Data analyses and interpretation

Data were analyzed separately for PwPD and HCPs using the Concept Systems software (version 4.0.175; www.conceptsystems.com), PROTEST software (http://jackson.eeb.utoronto.ca), IBM SPSS (version 20) and MS Excel 2010. First, the relationships (distances) between items were estimated by means of 2D non-metric MDS based on a similarity matrix generated from participants’ sorting of statements [12, 13]. Goodness-of-fit between the input sort data in MDS and the resulting map was assessed by the stress value. Lower stress values indicate better fit; 0.39 has been suggested as an upper acceptable limit for 2D non-metric MDS, based on similarly sized input matrices [15]. Meta-analyses of concept mapping studies [16, 17] have found average stress values of 0.28 (ranges 0.17–0.34 and 0.15–0.35, respectively).
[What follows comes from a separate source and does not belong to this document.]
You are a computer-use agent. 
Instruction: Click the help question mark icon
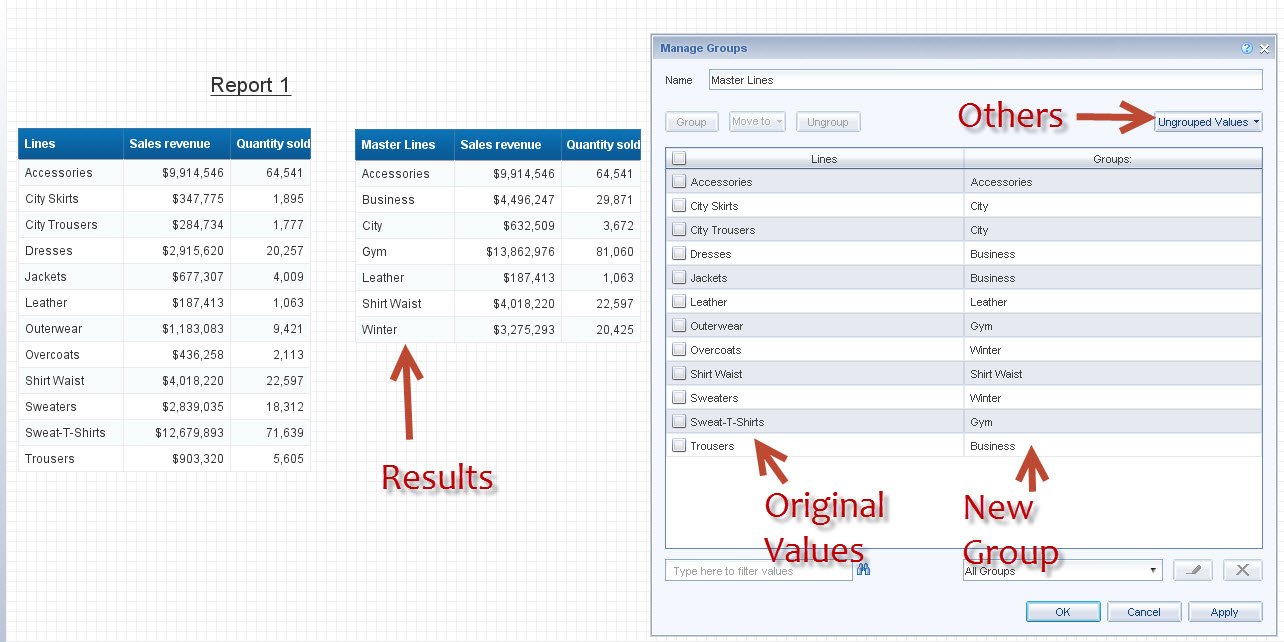(1246, 48)
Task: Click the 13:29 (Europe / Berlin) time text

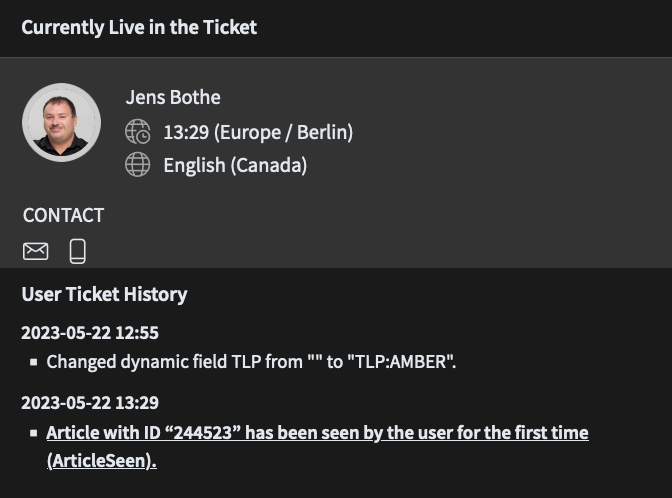Action: coord(258,132)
To further assess the internal representational validity of the MDS-generated maps, their configural similarities were assessed by correlating (Pearson’s product-moment correlation) the raw aggregated similarity matrices with the final matrices of Euclidean distances between pairs of points on the MDS-generated maps [16]. These values have been found to average 0.66 and range between 0.53 and 0.83 across previous concept mapping studies [16].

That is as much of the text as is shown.